Well, when we use Big O notation we never know even approximate number of steps of a given algorithm, right? For example, if we have $O(n)$ algorithm, then we don't know how fast this algorithm itself is: its exact number of steps may be $10n$ or even $10^{100}n$. Thus we just put this algorithm in particular "class of functions" $O(n)$.
The reason for doing that is for us to be able to compare algorithms from different "classes". For example, we always know that $O(n)$ is going to be slower than $O(\log_2 n)$ for large $n$, because $\lim_{n \to +\infty} \frac{\log_2 n}{n} = 0$.
But if we are told that there are two different $O(n)$ algorithms, then we can't say which one is going to be faster, right? Moreover, if we are given a single $O(n)$ algorithm, we can't say how fast it is (because it may take $10n$ or even $10^{100}n$ steps and still be $O(n)$).
Is it the main and the only idea behind Big O notation? Or is there something else that I missed?
I've already googled it million times and still have this confusion in my head. So, please, check my understanding and say if anything is wrong. Thanks in advance!
Let me repeat for new participants in the discussion, the definition, for non negative case, of a big-$O$
$$O(f) = \Big\{g\colon \exists C >0, \exists N \in \mathbb{N}, \forall n \Big(n>N \Rightarrow g(n) \leqslant C\cdot f(n)\Big) \Big \}$$
less formally we can say, that $O(f)$ is set of functions for which elements exists constant $C>0$, dependent on $g$ such, that $C\cdot f$ dominates $g$ in some, again dependent on $g$, neighborhood of infinity.
Now back to posed questions:
in general this is not true, because if we take $f=0$, then unique member of $O(f)$ will be again $g=0$ and here we exactly know, that number of steps there are zero.

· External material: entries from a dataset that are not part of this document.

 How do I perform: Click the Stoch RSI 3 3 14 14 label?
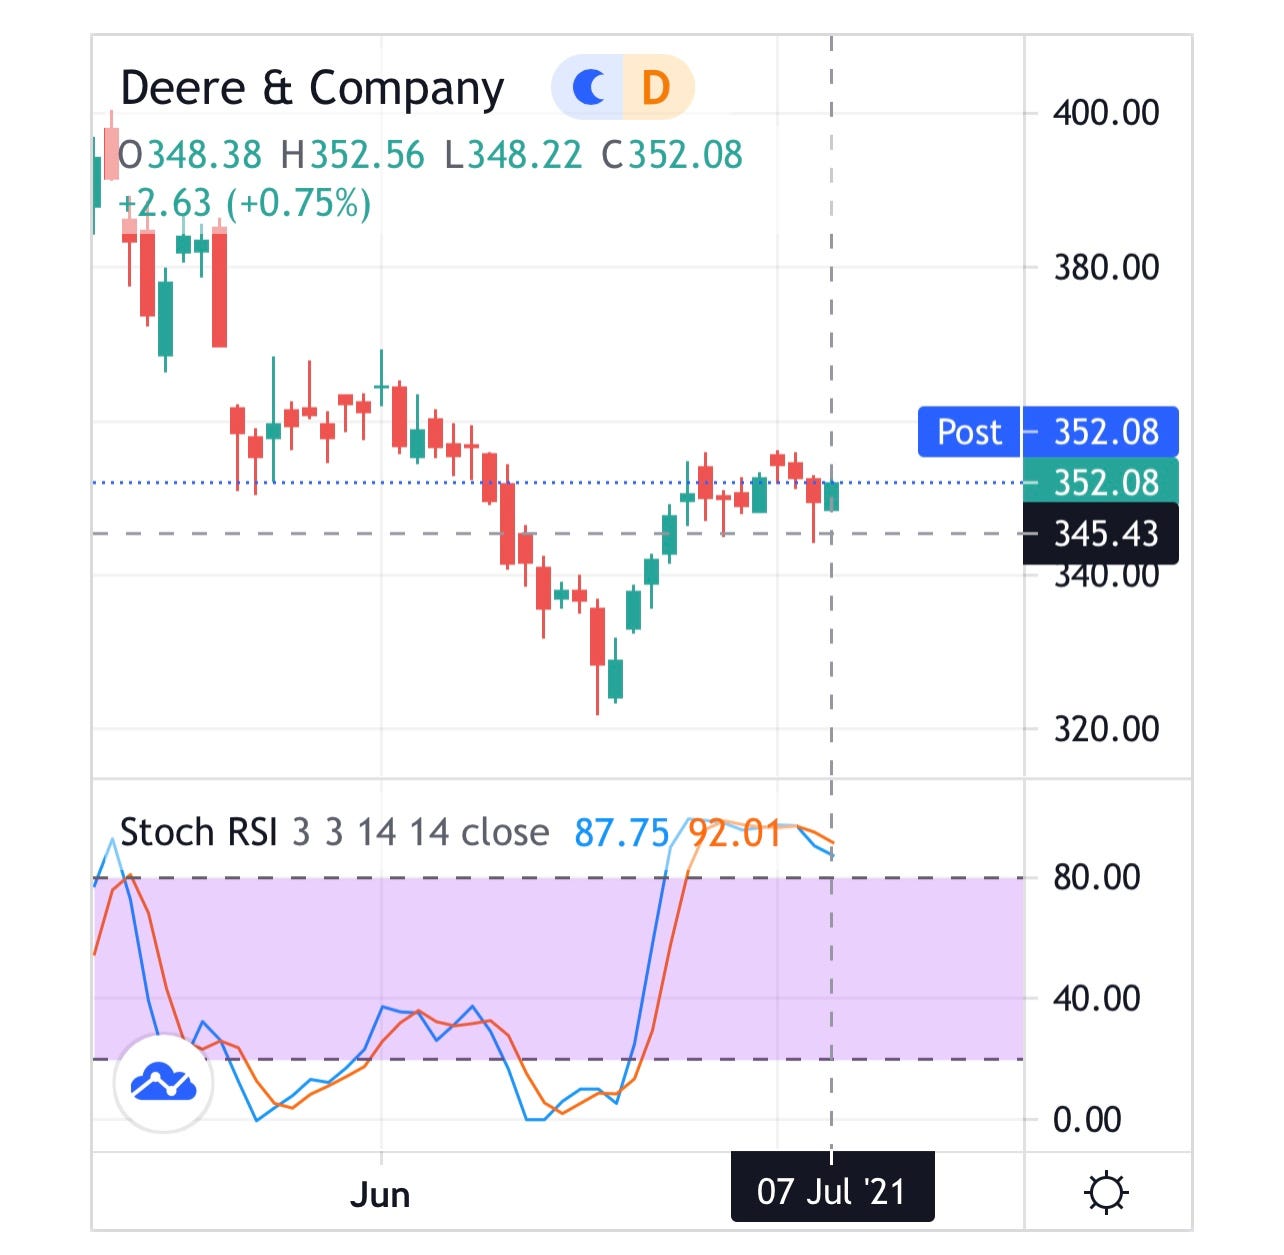[x=330, y=831]
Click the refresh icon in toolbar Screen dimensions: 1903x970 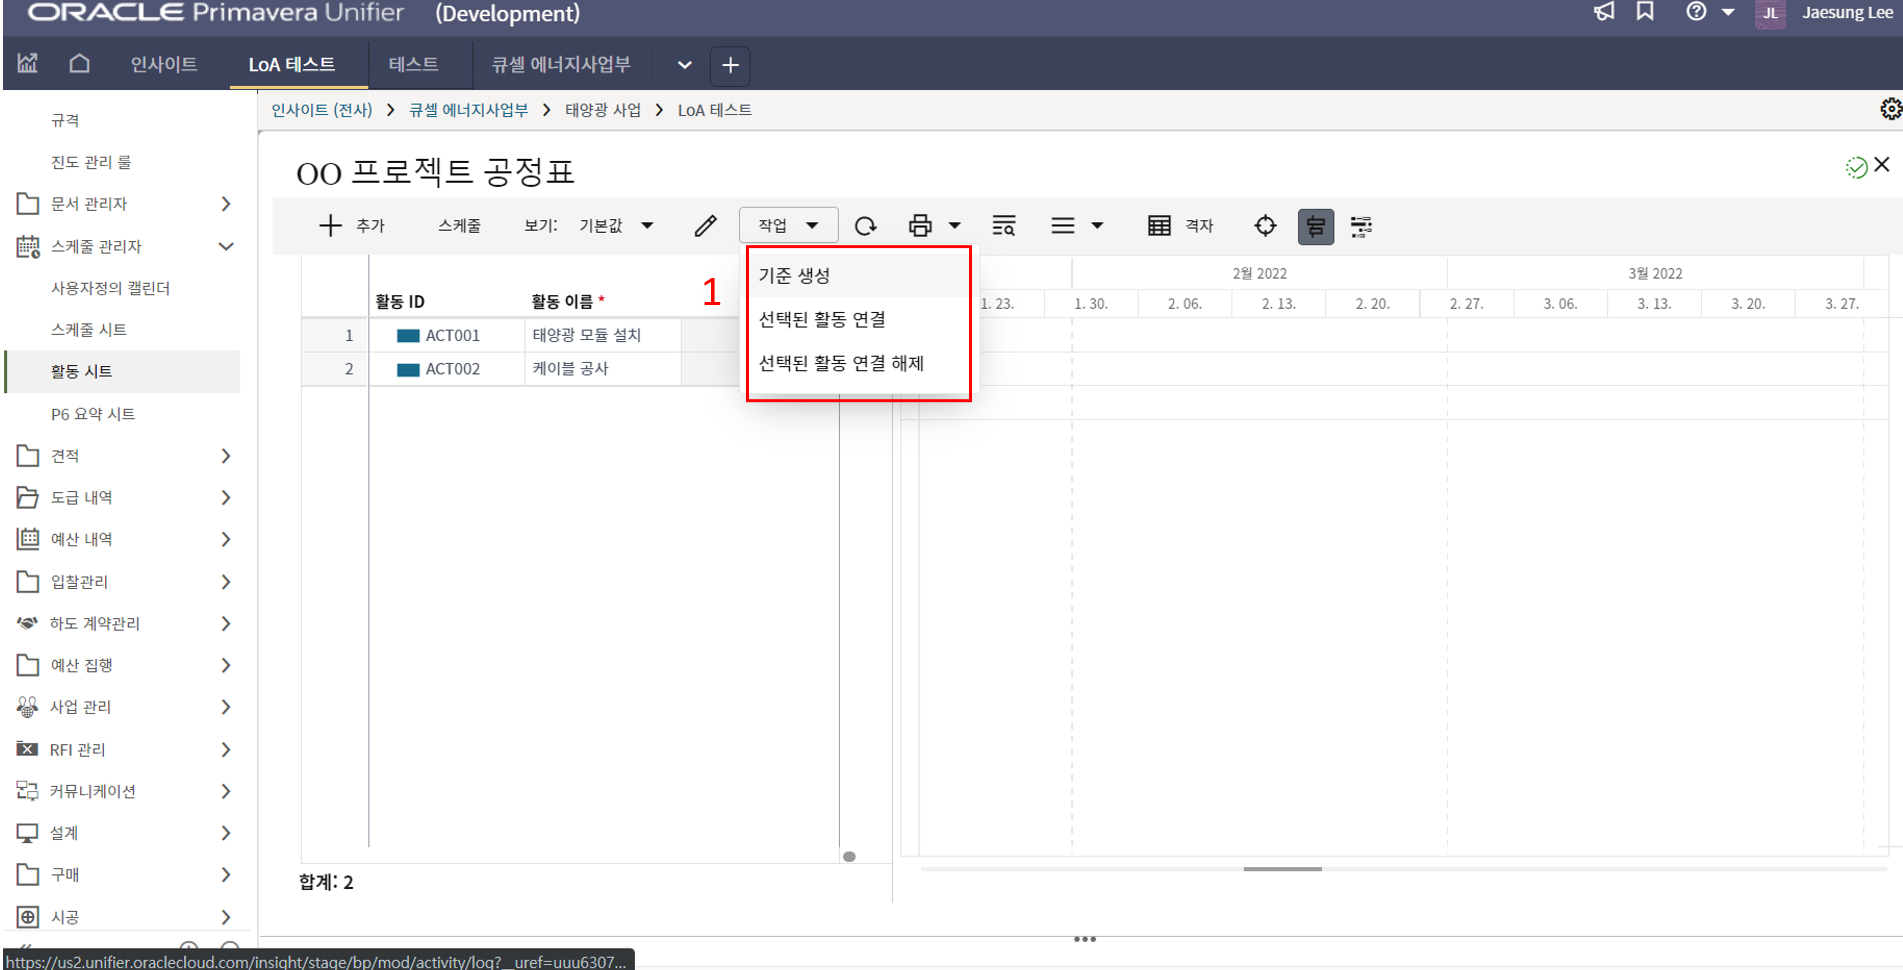click(865, 226)
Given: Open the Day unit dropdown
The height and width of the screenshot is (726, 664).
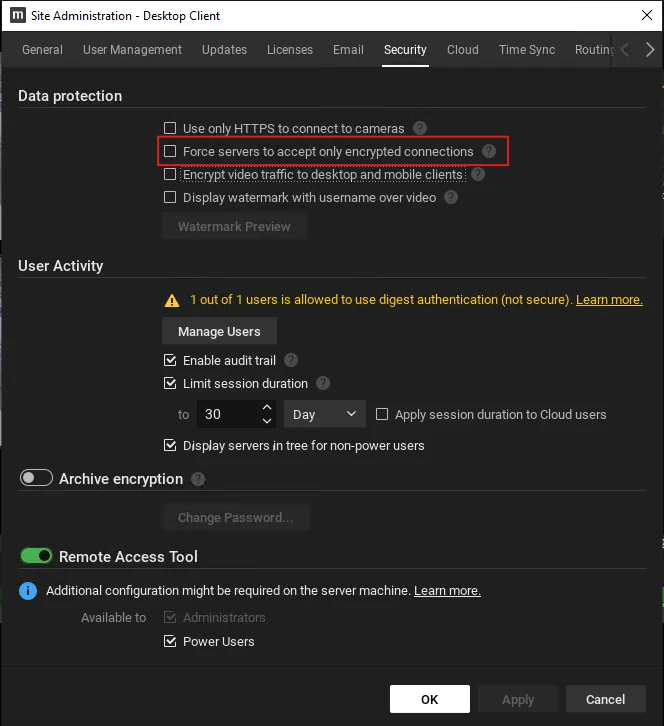Looking at the screenshot, I should (x=325, y=414).
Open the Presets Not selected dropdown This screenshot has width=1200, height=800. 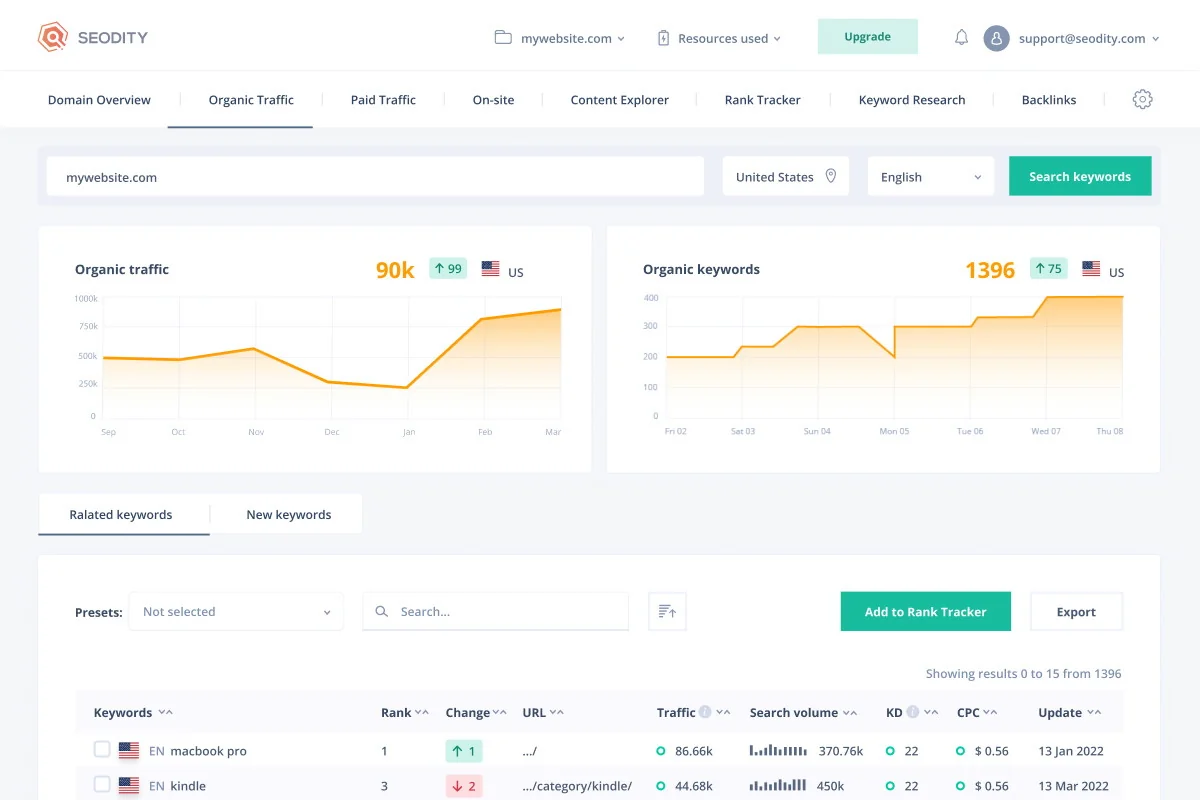pyautogui.click(x=236, y=612)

But this is utmost and, possibly unique, case and let me below not take it in consideration. Even with $O(1)$ we can tell about members, only that they are bounded. Being in $O(f)$ gives not exact numbers of steps, but scaled upper bound in neighborhood of infinity.
This is a very common misconception. Because $\log_2 n < n, n \in \mathbb{N}$, then $O(\log_2 n) \subset O(n)$. This gives, that, in $O(n)$ are elements faster, then $\log_2 n$. For example, element of $O(n)$ is any bounded function, which are faster then $\log_2 n$. So, We can say, that in $O(n)$ are elements slower, then $\log_2 n$, but there are faster elements also and so we cannot say, that $O(n)$ is slower than $O(\log_2 n)$. What we can say is that all elements from $O(\log_2 n)$ are faster, then $f(n)=n$ itself, not then $O(n)$ members.
So property between borders of big-Os, I prefer call them parents, $\log_2 n$ and $n$ $\lim\limits_{n \to +\infty} \frac{\log_2 n}{n} = 0$ cannot be transferred to members of $O(\log_2 n)$ and $O(n)$. Limit $\lim\limits_{n \to +\infty} \frac{O(\log_2 n)}{O(n)}$ have no sense and is not defined in same sense as $O(\log_2 n) + O(n) = O(\log_2 n + n) = O(n)$.
Right.
I can say nothing about the main and only one. Proceeding from the task, probably, everyone should decide for him/her/self what is the main . The most important thing, imho, is to get the right results and meet people who can and will evaluate what has been done.
Answers to questions in comments.
I wrote above, that if $f\ne 0$, then for any $g$ being in $O(f)$, i.e. only fact $g \in O(f)$, does not give exact numbers of steps for $g$, but gives scaled upper bound of $g$ in neighborhood of infinity. So what we know about $g$ from fact $g \in O(f)$? Only that it is no worse than $f$. So, if algorithms complexity function $g$ is in $O(n) $, then we know, that approximately number of steps for $g$ is less, then scaled $n$.
let's separate behavior for best, worst, or average cases from belonging to class and consider pure $f$, without knowing which case it is. Of course, when we know that $f(n) \in O(n)$, then we have $f(n) \in O(n^k)$ for any $k>1$. If we find one upper bound, then we will have infinite ones. But as more big upper bound we choose, then more rough is estimation. More "far" are we from estimated object. If $f$ is in $O(n)$, then it is also in $O(n^2)$, it is also in $O(n^3)$ and so on, but which one is less rough?
And few words at end about best, worst, or average cases. They are only minimum, maximum and expected values calculated depending on input and everything what is true for general, pure $f$ written above is true for them as well.
Another question is, when knowing big-O for some one from them we want to discuss big-O for others. So, if/when we want to analyze them, or discuss $\Theta(f)$, then, please, set specific questions.